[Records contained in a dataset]
*** Block opens ***

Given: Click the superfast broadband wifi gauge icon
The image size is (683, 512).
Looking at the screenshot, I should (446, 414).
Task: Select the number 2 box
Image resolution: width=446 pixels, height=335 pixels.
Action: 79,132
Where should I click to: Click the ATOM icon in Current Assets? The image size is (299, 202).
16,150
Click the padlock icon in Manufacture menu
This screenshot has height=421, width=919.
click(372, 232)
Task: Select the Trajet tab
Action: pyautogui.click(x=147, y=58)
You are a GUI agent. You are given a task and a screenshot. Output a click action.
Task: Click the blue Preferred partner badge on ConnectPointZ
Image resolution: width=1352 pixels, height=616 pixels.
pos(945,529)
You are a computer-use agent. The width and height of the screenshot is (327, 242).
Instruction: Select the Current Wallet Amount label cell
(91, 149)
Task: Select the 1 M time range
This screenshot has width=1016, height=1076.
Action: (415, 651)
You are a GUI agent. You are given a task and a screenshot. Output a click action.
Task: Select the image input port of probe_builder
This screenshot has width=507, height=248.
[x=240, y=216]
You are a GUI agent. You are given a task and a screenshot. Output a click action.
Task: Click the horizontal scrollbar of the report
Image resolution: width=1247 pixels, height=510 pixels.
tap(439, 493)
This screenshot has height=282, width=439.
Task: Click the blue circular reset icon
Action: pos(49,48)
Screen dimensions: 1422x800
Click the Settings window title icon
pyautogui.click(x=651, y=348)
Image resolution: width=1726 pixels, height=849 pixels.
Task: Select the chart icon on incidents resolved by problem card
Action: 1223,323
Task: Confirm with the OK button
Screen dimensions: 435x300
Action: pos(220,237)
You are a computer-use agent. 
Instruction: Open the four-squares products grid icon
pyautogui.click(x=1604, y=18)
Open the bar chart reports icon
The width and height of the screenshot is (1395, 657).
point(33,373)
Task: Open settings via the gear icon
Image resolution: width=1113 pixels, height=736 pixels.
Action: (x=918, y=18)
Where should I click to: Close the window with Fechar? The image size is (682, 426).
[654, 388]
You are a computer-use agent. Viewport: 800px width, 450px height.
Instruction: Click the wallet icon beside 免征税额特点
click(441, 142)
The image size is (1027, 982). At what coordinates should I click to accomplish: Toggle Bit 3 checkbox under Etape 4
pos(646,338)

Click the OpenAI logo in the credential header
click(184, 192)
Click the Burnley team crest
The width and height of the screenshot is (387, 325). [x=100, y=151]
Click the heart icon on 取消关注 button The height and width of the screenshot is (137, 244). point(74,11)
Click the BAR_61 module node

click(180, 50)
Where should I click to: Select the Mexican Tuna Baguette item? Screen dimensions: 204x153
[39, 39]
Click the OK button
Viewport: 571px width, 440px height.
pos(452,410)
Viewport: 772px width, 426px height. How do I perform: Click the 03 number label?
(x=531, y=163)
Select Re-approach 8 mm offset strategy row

*** Block closes ***

- **Work request**
Work out how many lines of the records contain the string "computer". Nothing but the number should be written.

- **Solution to the exercise**
3